Chad rebels said today they withdrew voluntarily from Chad’s capital overnight, but it was unclear if they succumbed to the force of helicopter gunships and tanks deployed by government forces.
Rebel spokesman Abderaman Koulamallah said: “We decided to retreat to give the population a chance to get out.”
A hotel operator at the Meridien hotel said soldiers were patrolling the streets.
United Nations chiefs were planning further meetings today to discuss the fighting in the African country.
The UN Security Council met yesterday for emergency consultations on the situation and were set to resume work on the crisis.
A statement yesterday from UN Secretary General Ban Ki-Moon said he was “profoundly alarmed” by the fighting in N’Djamena.
Over the weekend, helicopter gunships strafed rebel positions and tanks rolled through the streets of the Chadian capital, turning it into a battle zone littered with bodies.
Dozens of civilians had been wounded in fighting that began when rebels trying to oust President Idriss Deby entered the capital on Saturday.
The violence threatens peacekeeping and aid operations intended to stabilise a region that borders the war-ravaged Darfur region of Sudan.
Chadian General Mahamat Ali Abdallah Nassour claimed over the weekend that Sudanese troops were involved and called it a “declaration of war” from Sudan.
Chad’s Foreign Minister Amad Allam-Mi said: “Sudan does not want this force because it would open a window on the genocide in Darfur.”
Sudan has repeatedly denied any involvement.
“We would like to stress that Sudan does not provide any assistance to any side,” Sudan’s Foreign Ministry spokesman Ali al-Sadeq said.
“Any developments in Chad reflect on Sudan and any instability there would have a negative impact on Sudan.”
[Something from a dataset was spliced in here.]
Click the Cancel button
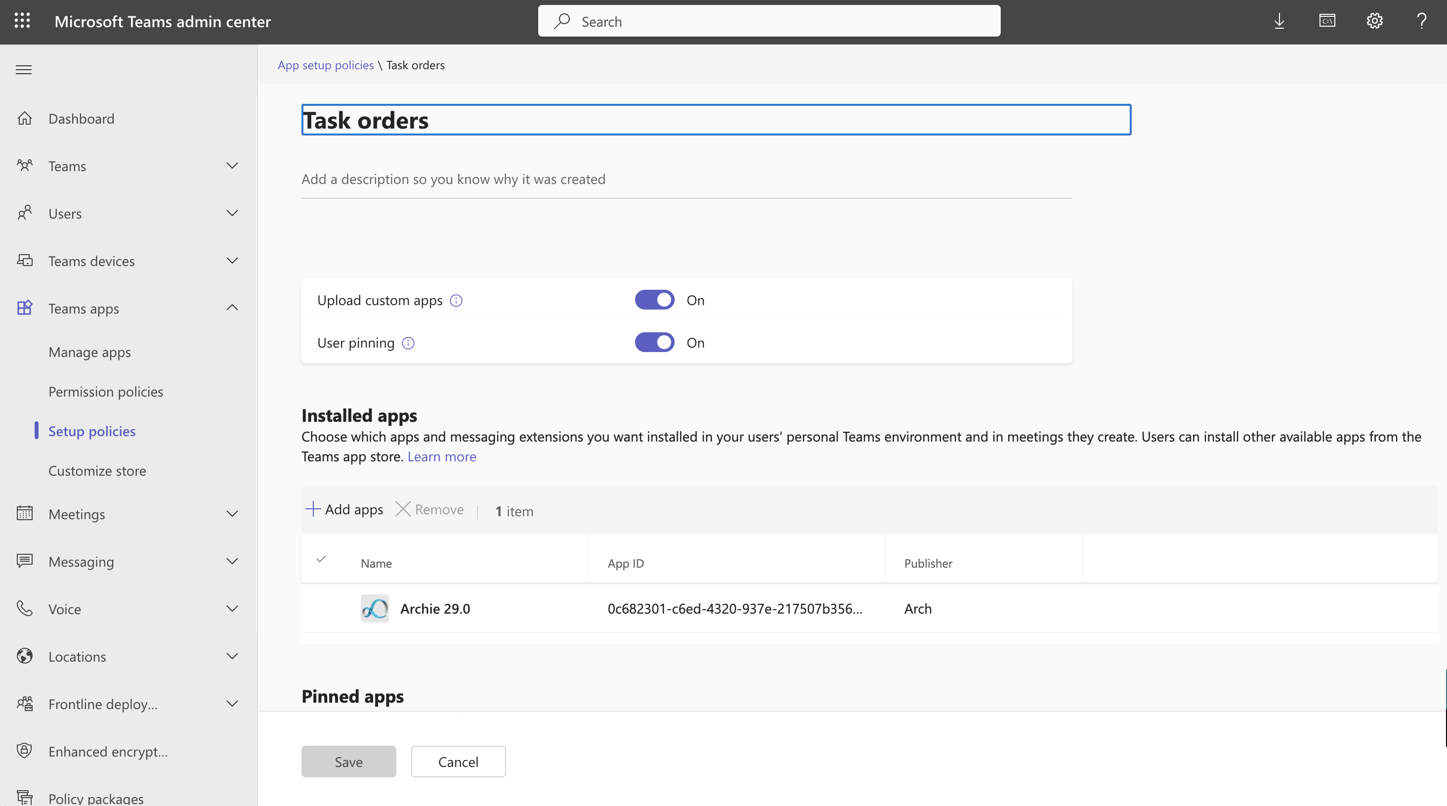tap(458, 762)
The statement from the UN’s Mr Ban said that “he appeals to all countries in the region to respect the inviolability of international borders and to prevent any incursions from being launched from within their territory”.
France offered to take Mr Deby out of Chad, Defence Minister Herve Morin said yesterday.
“France has clearly offered support to Idriss Deby by telling him that if he felt threatened, in danger, that we would try to get him out,” said Mr Morin.
Mr Deby came to power through a rebel force that seized N’Djamena in 1990.
The rebels arrived on Friday on the capital’s outskirts in about 250 pickup trucks mounted with machine guns after a three-day push across the desert from Chad’s eastern border with Sudan. They entered the city early on Saturday, quickly spreading through the streets.